| EXCERPTED DATA |

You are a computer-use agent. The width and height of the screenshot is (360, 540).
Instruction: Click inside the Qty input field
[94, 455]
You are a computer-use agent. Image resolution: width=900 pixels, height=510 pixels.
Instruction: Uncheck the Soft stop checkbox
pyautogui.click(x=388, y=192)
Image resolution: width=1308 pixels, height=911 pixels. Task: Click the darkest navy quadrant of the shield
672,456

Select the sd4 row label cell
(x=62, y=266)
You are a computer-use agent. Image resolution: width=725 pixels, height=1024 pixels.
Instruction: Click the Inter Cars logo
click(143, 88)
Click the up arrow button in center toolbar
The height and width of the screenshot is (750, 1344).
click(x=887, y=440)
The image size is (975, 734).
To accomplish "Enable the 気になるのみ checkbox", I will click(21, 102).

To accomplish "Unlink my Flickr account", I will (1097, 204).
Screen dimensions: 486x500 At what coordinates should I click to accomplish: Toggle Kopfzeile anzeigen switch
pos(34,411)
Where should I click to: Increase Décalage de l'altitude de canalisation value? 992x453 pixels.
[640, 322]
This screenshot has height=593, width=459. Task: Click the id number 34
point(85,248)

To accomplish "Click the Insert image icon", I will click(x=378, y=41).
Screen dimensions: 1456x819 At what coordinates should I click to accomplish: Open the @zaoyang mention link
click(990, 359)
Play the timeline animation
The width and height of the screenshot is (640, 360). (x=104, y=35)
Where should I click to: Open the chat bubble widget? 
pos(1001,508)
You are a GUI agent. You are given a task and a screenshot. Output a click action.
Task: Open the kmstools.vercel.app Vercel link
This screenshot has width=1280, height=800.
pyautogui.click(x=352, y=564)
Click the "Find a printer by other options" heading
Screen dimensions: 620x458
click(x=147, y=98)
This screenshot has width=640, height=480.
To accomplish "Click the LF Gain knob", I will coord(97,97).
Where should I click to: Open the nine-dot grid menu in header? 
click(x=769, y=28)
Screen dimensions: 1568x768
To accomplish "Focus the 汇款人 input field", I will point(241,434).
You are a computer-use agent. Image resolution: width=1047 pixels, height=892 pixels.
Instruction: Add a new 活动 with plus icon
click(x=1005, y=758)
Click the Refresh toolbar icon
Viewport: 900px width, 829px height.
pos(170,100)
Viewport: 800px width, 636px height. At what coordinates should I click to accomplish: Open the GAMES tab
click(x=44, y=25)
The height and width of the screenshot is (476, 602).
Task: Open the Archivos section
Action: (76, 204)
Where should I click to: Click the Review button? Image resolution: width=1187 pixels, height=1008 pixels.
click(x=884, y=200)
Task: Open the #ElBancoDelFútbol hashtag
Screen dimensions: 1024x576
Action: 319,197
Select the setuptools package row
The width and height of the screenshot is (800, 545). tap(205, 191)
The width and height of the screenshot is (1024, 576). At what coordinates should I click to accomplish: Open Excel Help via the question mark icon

| WORK TO BE COMPLETED |
Each entry above is to be duplicated exactly, with nothing left out.

| EXPECTED OUTPUT |
You are a computer-use agent. The width and height of the screenshot is (360, 540).
Instruction: Click inside the Qty input field
[94, 455]
You are a computer-use agent. Image resolution: width=900 pixels, height=510 pixels.
Instruction: Uncheck the Soft stop checkbox
pyautogui.click(x=388, y=192)
Image resolution: width=1308 pixels, height=911 pixels. Task: Click the darkest navy quadrant of the shield
672,456

Select the sd4 row label cell
(x=62, y=266)
You are a computer-use agent. Image resolution: width=725 pixels, height=1024 pixels.
Instruction: Click the Inter Cars logo
click(143, 88)
Click the up arrow button in center toolbar
The height and width of the screenshot is (750, 1344).
click(x=887, y=440)
The image size is (975, 734).
To accomplish "Enable the 気になるのみ checkbox", I will click(21, 102).

To accomplish "Unlink my Flickr account", I will (1097, 204).
Screen dimensions: 486x500 At what coordinates should I click to accomplish: Toggle Kopfzeile anzeigen switch
pos(34,411)
Where should I click to: Increase Décalage de l'altitude de canalisation value? 992x453 pixels.
[640, 322]
This screenshot has height=593, width=459. Task: Click the id number 34
point(85,248)

To accomplish "Click the Insert image icon", I will click(x=378, y=41).
Screen dimensions: 1456x819 At what coordinates should I click to accomplish: Open the @zaoyang mention link
click(990, 359)
Play the timeline animation
The width and height of the screenshot is (640, 360). (x=104, y=35)
Where should I click to: Open the chat bubble widget? 
pos(1001,508)
You are a GUI agent. You are given a task and a screenshot. Output a click action.
Task: Open the kmstools.vercel.app Vercel link
This screenshot has width=1280, height=800.
pyautogui.click(x=352, y=564)
Click the "Find a printer by other options" heading
Screen dimensions: 620x458
click(x=147, y=98)
This screenshot has width=640, height=480.
To accomplish "Click the LF Gain knob", I will coord(97,97).
Where should I click to: Open the nine-dot grid menu in header? 
click(x=769, y=28)
Screen dimensions: 1568x768
To accomplish "Focus the 汇款人 input field", I will point(241,434).
You are a computer-use agent. Image resolution: width=1047 pixels, height=892 pixels.
Instruction: Add a new 活动 with plus icon
click(x=1005, y=758)
Click the Refresh toolbar icon
Viewport: 900px width, 829px height.
pos(170,100)
Viewport: 800px width, 636px height. At what coordinates should I click to accomplish: Open the GAMES tab
click(x=44, y=25)
The height and width of the screenshot is (476, 602).
Task: Open the Archivos section
Action: (76, 204)
Where should I click to: Click the Review button? Image resolution: width=1187 pixels, height=1008 pixels.
click(x=884, y=200)
Task: Open the #ElBancoDelFútbol hashtag
Screen dimensions: 1024x576
Action: 319,197
Select the setuptools package row
The width and height of the screenshot is (800, 545). tap(205, 191)
The width and height of the screenshot is (1024, 576). At what coordinates should I click to accomplish: Open Excel Help via the question mark icon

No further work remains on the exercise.